** RECORDS SHOWN **
+ + + +

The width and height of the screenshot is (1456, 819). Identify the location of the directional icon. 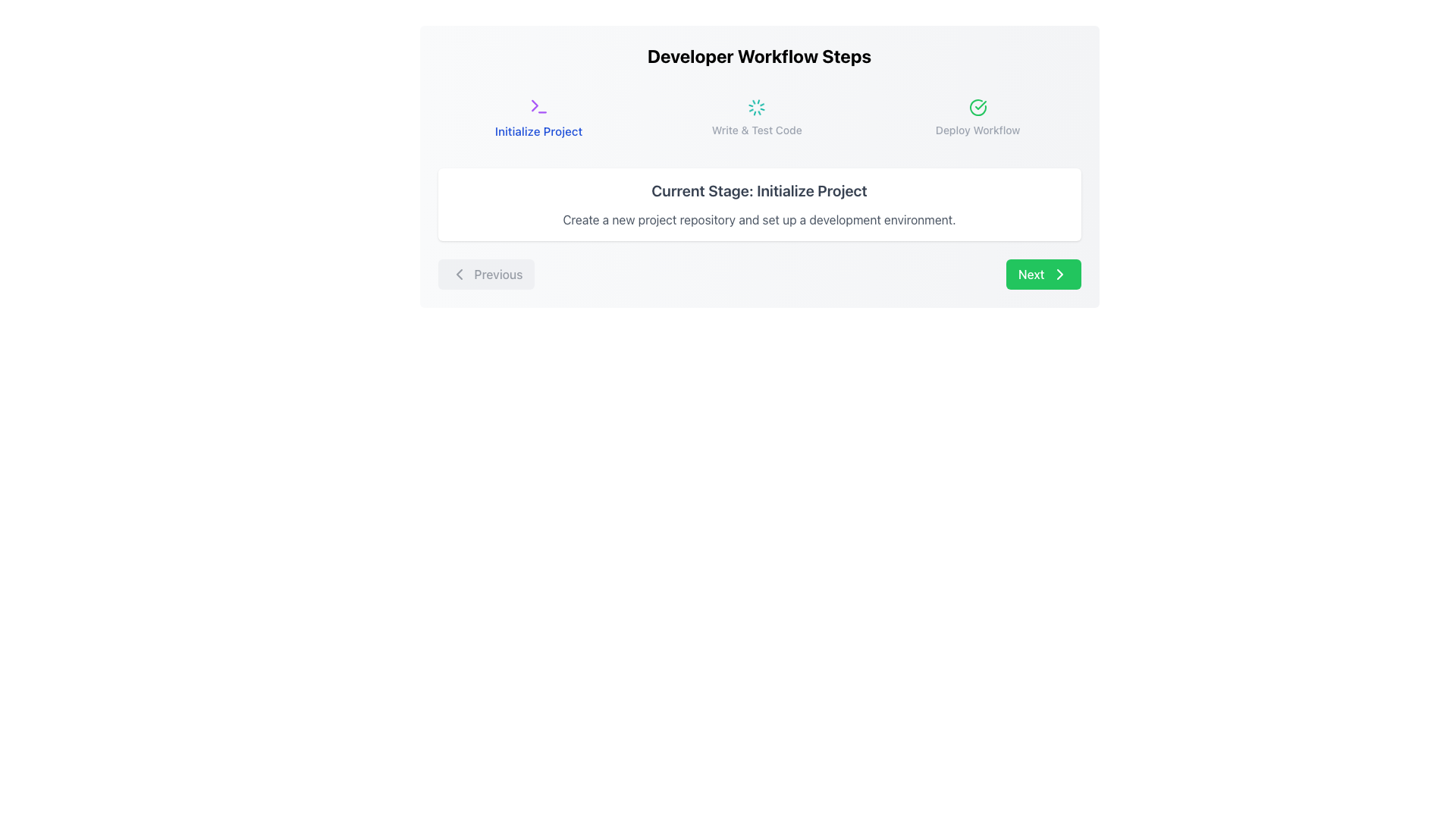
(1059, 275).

+ + + +

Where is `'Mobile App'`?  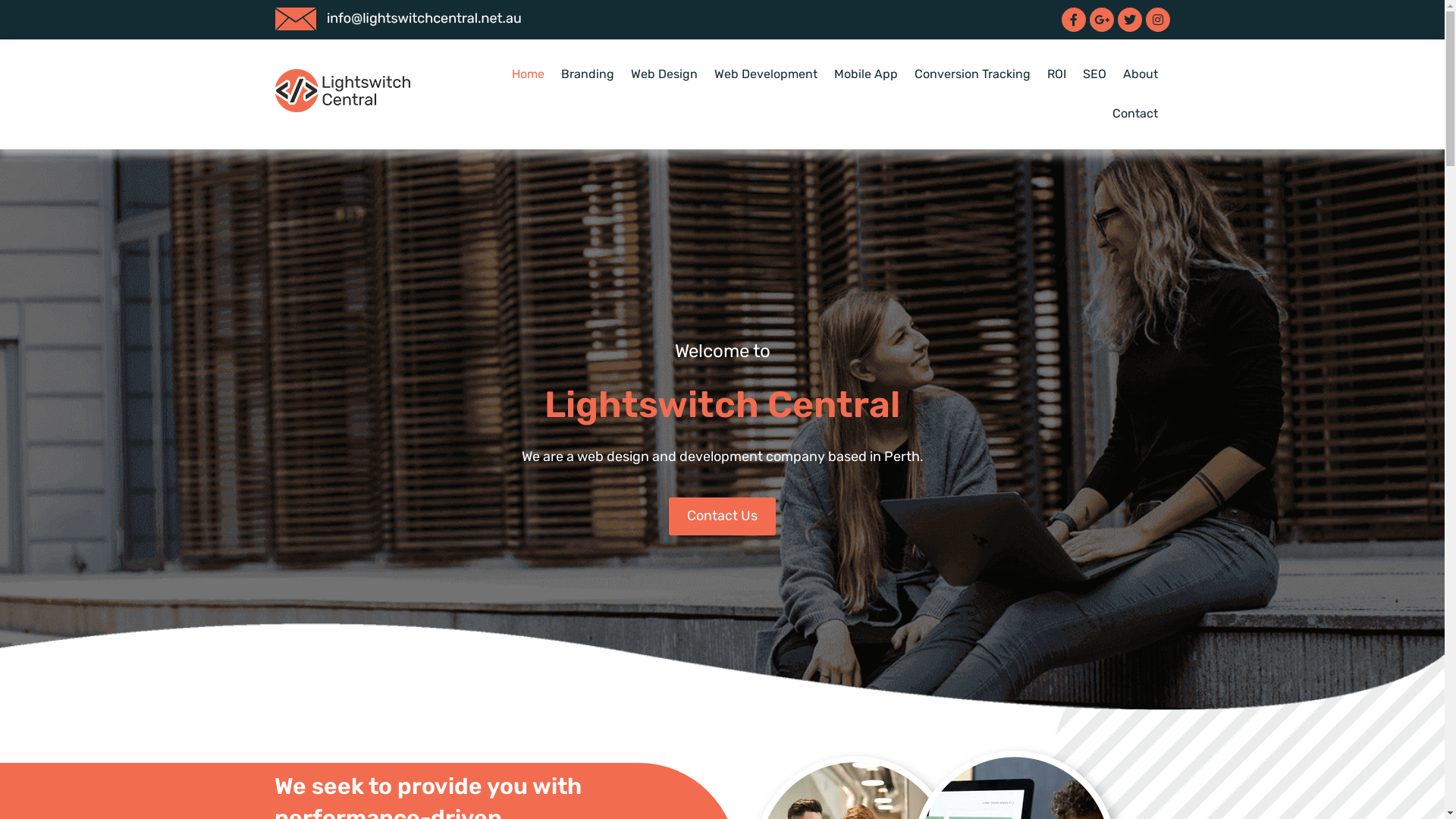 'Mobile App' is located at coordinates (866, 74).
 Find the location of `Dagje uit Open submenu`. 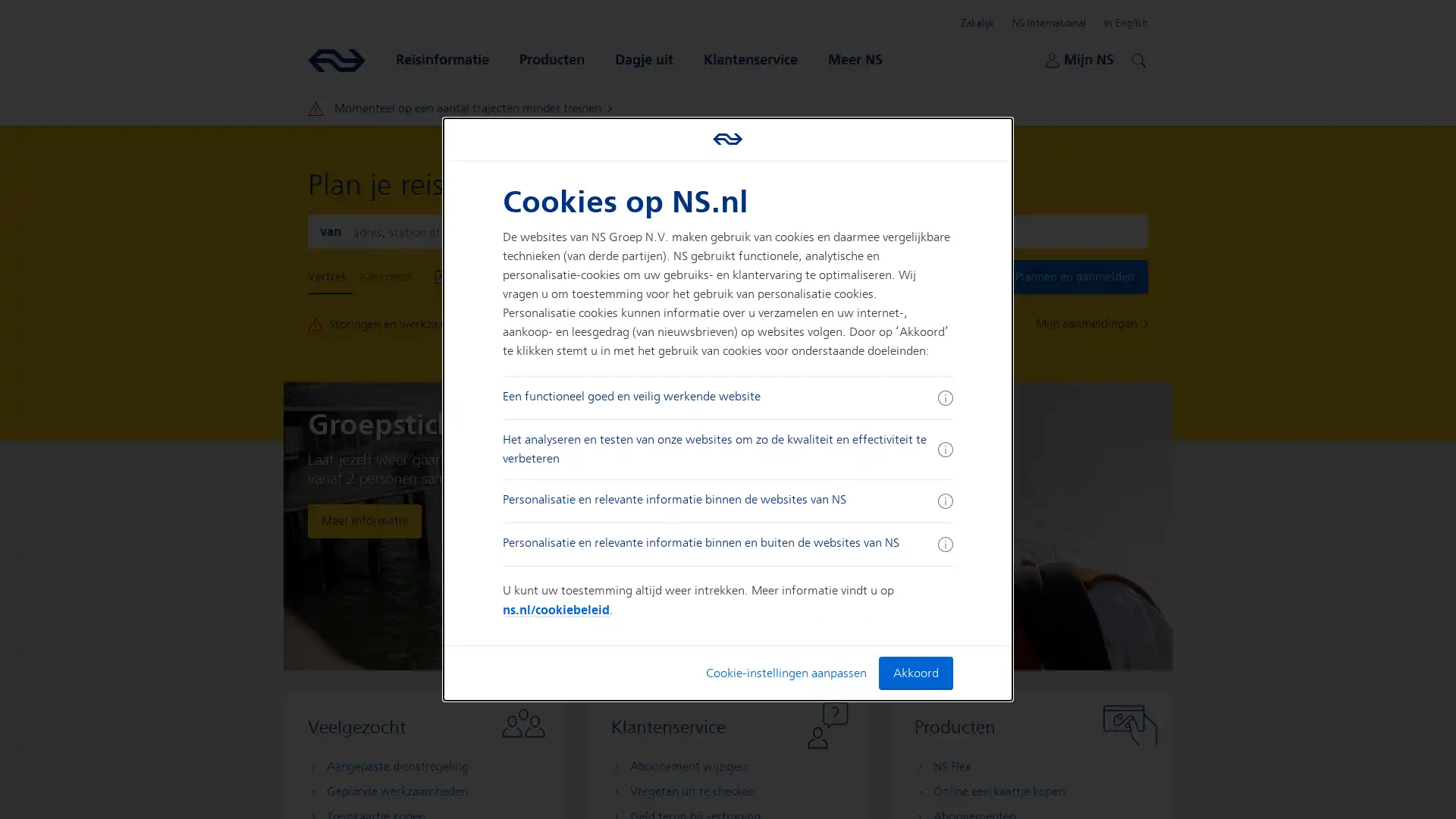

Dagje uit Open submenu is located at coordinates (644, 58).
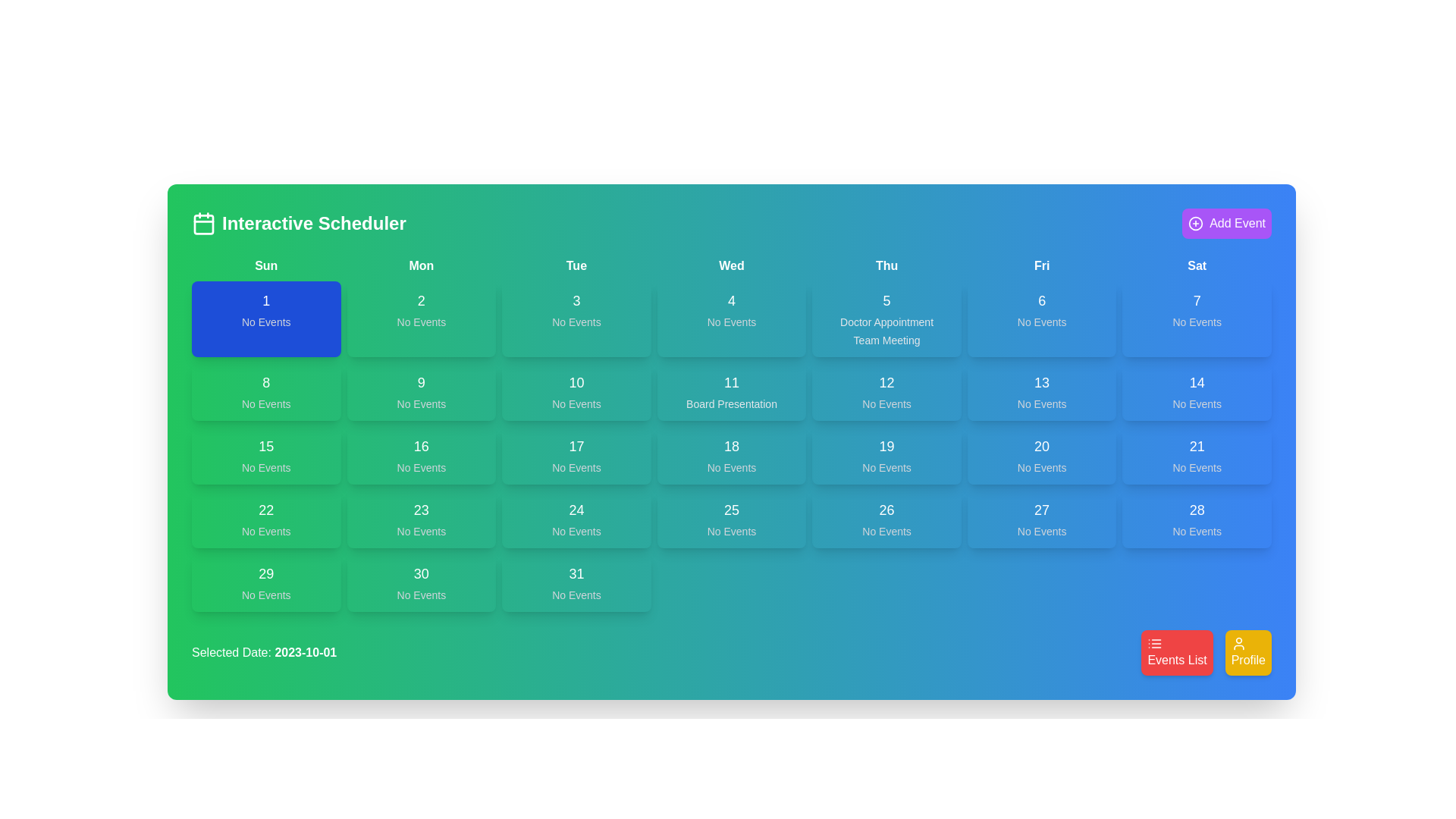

+ + + +

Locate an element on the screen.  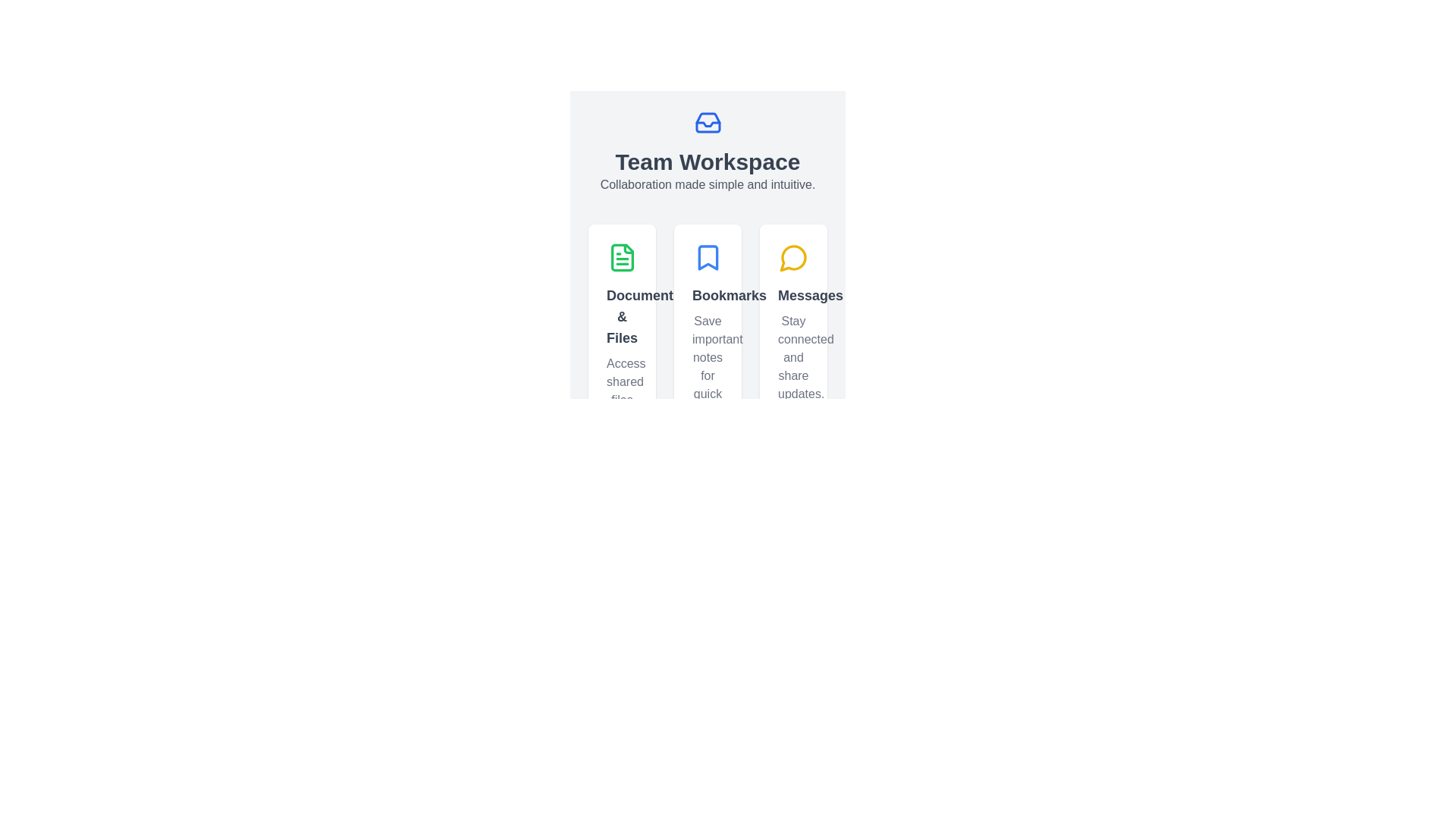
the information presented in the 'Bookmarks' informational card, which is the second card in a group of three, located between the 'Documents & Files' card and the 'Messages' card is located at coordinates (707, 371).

+ + + +

Repeat the data from the line with "The width and" to the line with "(1059, 275).", leaving out the pictures.

The width and height of the screenshot is (1456, 819). Identify the location of the directional icon. 
(1059, 275).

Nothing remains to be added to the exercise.